TASK TO CARRY OUT -> The response must consist of the lines from the one holding "Given: Open the" through the final line of the entries, given again exactly and without any pictures.

Stored data ->

──────

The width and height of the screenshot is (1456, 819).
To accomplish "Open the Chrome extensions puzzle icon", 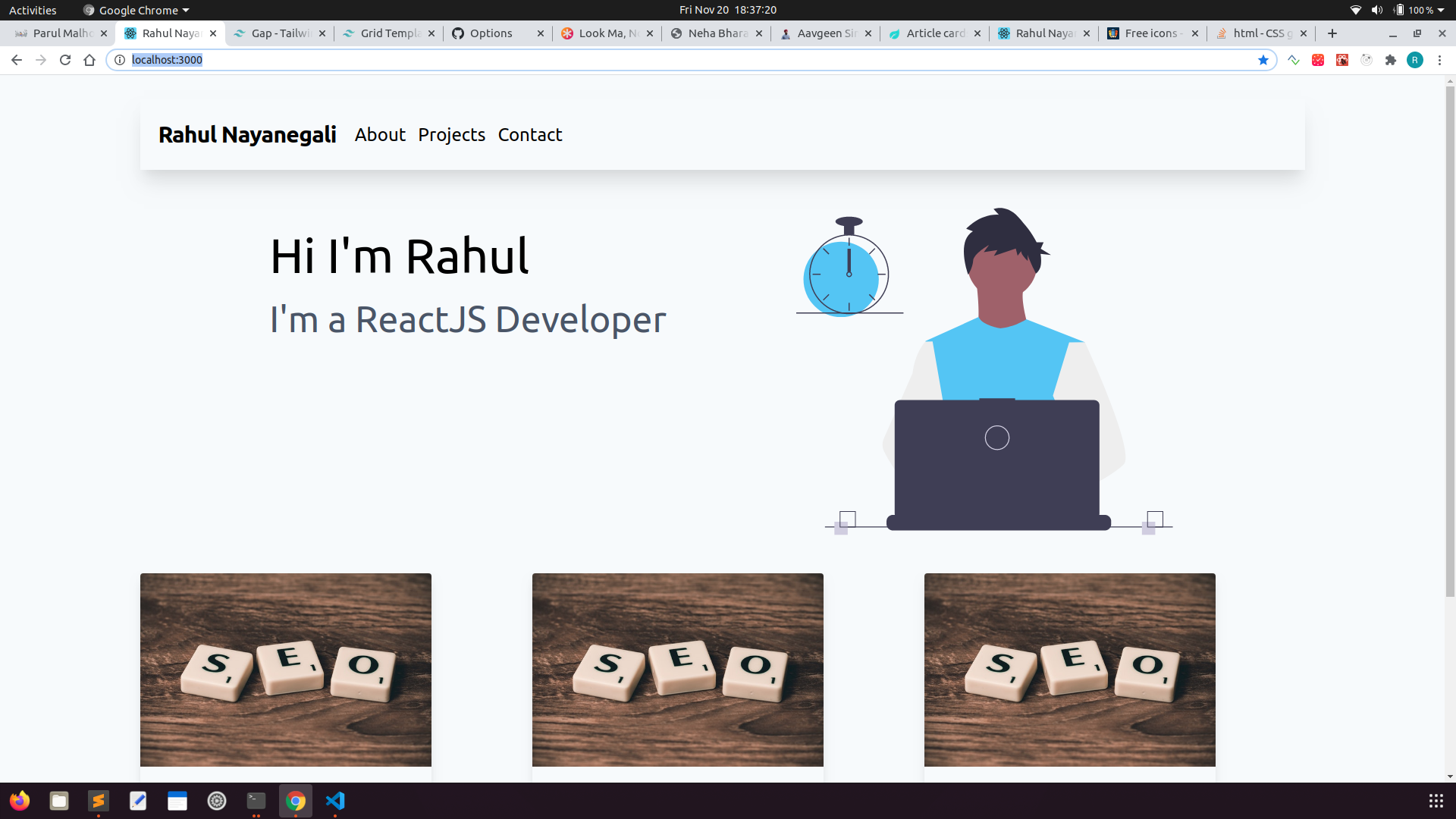I will pyautogui.click(x=1391, y=60).
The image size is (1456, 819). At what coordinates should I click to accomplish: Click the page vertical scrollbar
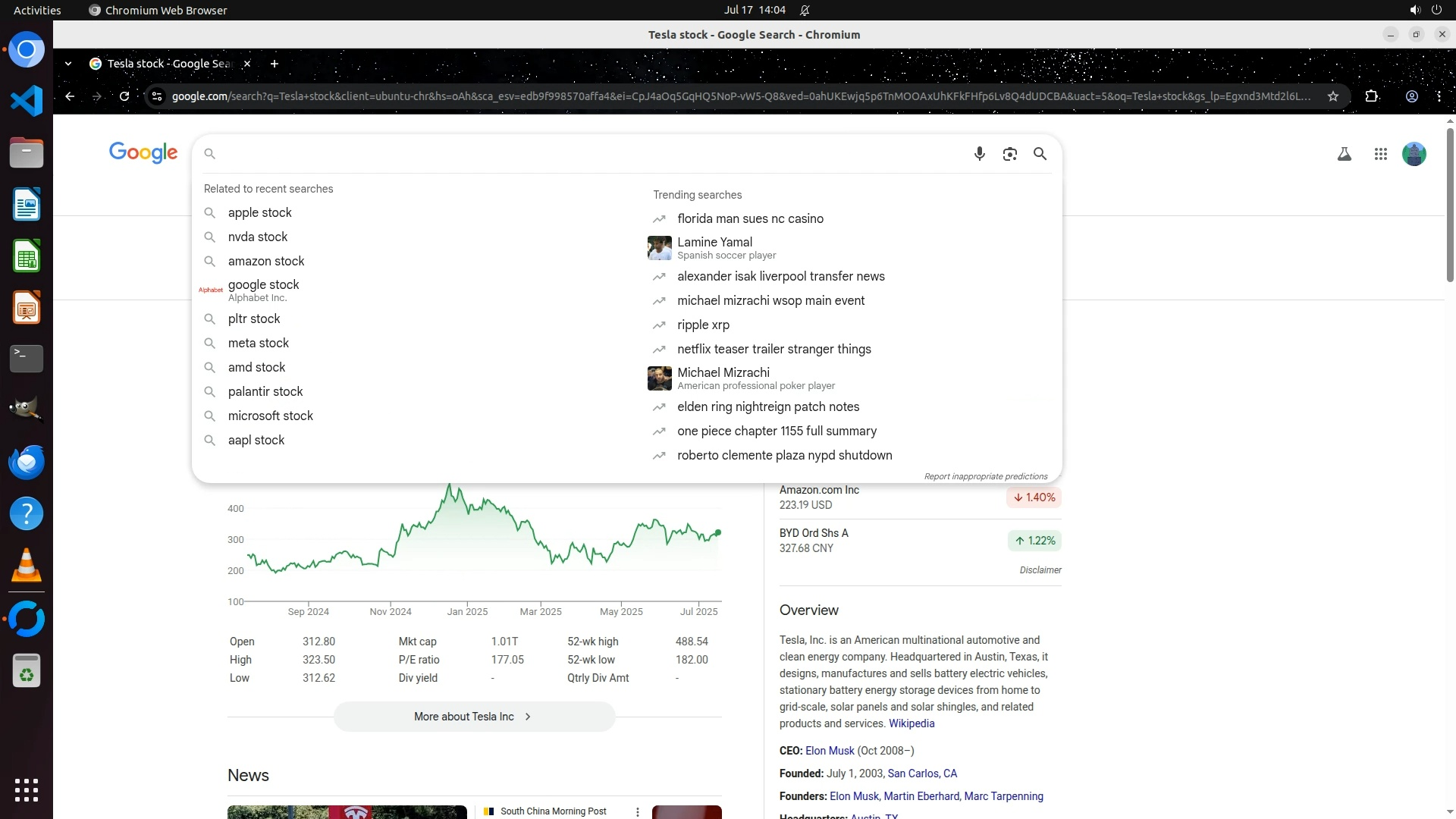point(1449,205)
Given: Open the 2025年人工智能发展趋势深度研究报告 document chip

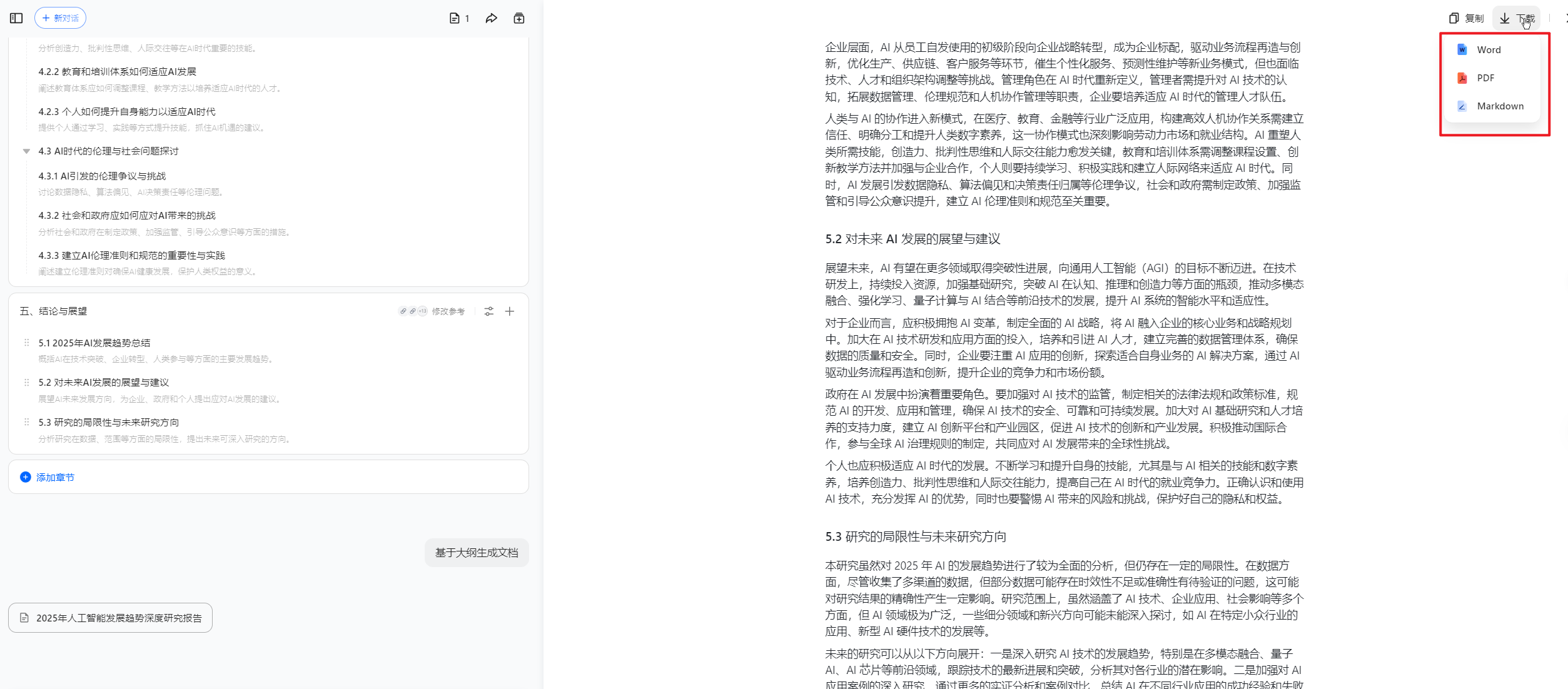Looking at the screenshot, I should (x=111, y=618).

──────

ANSWER AREA ->
Given: Open the 2025年人工智能发展趋势深度研究报告 document chip

Looking at the screenshot, I should (x=111, y=618).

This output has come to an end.